─── Dataset excerpts ───

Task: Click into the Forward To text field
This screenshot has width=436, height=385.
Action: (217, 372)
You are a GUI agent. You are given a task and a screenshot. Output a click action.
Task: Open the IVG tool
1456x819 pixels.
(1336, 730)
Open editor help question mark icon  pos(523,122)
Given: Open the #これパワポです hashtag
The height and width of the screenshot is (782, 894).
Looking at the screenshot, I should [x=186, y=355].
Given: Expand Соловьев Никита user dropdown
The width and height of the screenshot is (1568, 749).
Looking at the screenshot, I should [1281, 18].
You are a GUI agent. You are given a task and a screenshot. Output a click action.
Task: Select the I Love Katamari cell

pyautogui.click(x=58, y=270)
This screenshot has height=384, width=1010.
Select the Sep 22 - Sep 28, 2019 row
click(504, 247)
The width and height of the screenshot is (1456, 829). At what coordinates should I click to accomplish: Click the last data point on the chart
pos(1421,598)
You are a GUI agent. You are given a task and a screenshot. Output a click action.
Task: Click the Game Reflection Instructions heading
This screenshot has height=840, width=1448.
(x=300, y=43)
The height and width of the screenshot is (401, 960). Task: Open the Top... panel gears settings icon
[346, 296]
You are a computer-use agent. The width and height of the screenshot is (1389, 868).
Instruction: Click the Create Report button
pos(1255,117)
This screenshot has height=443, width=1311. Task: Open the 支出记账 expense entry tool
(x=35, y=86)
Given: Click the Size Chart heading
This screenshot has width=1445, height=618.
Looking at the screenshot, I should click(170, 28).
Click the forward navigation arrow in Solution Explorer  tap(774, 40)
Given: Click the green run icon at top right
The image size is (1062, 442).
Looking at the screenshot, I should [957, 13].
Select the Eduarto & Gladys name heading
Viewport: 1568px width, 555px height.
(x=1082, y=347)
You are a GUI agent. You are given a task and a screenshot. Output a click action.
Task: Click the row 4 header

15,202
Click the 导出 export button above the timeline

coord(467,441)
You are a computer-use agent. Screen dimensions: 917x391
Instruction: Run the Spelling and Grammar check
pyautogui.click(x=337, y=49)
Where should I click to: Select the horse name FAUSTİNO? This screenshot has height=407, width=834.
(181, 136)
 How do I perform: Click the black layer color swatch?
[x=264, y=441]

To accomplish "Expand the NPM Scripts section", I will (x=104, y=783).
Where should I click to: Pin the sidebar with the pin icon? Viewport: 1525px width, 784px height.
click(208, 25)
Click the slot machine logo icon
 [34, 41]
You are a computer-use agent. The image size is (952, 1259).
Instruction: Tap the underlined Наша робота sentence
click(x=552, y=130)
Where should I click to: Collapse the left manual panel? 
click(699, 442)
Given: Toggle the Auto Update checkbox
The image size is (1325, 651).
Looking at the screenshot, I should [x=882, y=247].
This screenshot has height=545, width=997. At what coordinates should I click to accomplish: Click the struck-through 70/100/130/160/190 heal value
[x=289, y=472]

───

## [Requirement]
Retype the data exactly as given.

## [Answer to this task]
Task: Click into the Forward To text field
This screenshot has width=436, height=385.
Action: (217, 372)
You are a GUI agent. You are given a task and a screenshot. Output a click action.
Task: Open the IVG tool
1456x819 pixels.
(1336, 730)
Open editor help question mark icon  pos(523,122)
Given: Open the #これパワポです hashtag
The height and width of the screenshot is (782, 894).
Looking at the screenshot, I should [x=186, y=355].
Given: Expand Соловьев Никита user dropdown
The width and height of the screenshot is (1568, 749).
Looking at the screenshot, I should [1281, 18].
You are a GUI agent. You are given a task and a screenshot. Output a click action.
Task: Select the I Love Katamari cell

pyautogui.click(x=58, y=270)
This screenshot has height=384, width=1010.
Select the Sep 22 - Sep 28, 2019 row
click(504, 247)
The width and height of the screenshot is (1456, 829). At what coordinates should I click to accomplish: Click the last data point on the chart
pos(1421,598)
You are a GUI agent. You are given a task and a screenshot. Output a click action.
Task: Click the Game Reflection Instructions heading
This screenshot has height=840, width=1448.
(x=300, y=43)
The height and width of the screenshot is (401, 960). Task: Open the Top... panel gears settings icon
[346, 296]
You are a computer-use agent. The width and height of the screenshot is (1389, 868).
Instruction: Click the Create Report button
pos(1255,117)
This screenshot has height=443, width=1311. Task: Open the 支出记账 expense entry tool
(x=35, y=86)
Given: Click the Size Chart heading
This screenshot has width=1445, height=618.
Looking at the screenshot, I should click(170, 28).
Click the forward navigation arrow in Solution Explorer  tap(774, 40)
Given: Click the green run icon at top right
The image size is (1062, 442).
Looking at the screenshot, I should [957, 13].
Select the Eduarto & Gladys name heading
Viewport: 1568px width, 555px height.
(x=1082, y=347)
You are a GUI agent. You are given a task and a screenshot. Output a click action.
Task: Click the row 4 header

15,202
Click the 导出 export button above the timeline

coord(467,441)
You are a computer-use agent. Screen dimensions: 917x391
Instruction: Run the Spelling and Grammar check
pyautogui.click(x=337, y=49)
Where should I click to: Select the horse name FAUSTİNO? This screenshot has height=407, width=834.
(181, 136)
 How do I perform: Click the black layer color swatch?
[x=264, y=441]

To accomplish "Expand the NPM Scripts section", I will (x=104, y=783).
Where should I click to: Pin the sidebar with the pin icon? Viewport: 1525px width, 784px height.
click(208, 25)
Click the slot machine logo icon
 [34, 41]
You are a computer-use agent. The image size is (952, 1259).
Instruction: Tap the underlined Наша робота sentence
click(x=552, y=130)
Where should I click to: Collapse the left manual panel? 
click(699, 442)
Given: Toggle the Auto Update checkbox
The image size is (1325, 651).
Looking at the screenshot, I should [x=882, y=247].
This screenshot has height=545, width=997. At what coordinates should I click to accomplish: Click the struck-through 70/100/130/160/190 heal value
[x=289, y=472]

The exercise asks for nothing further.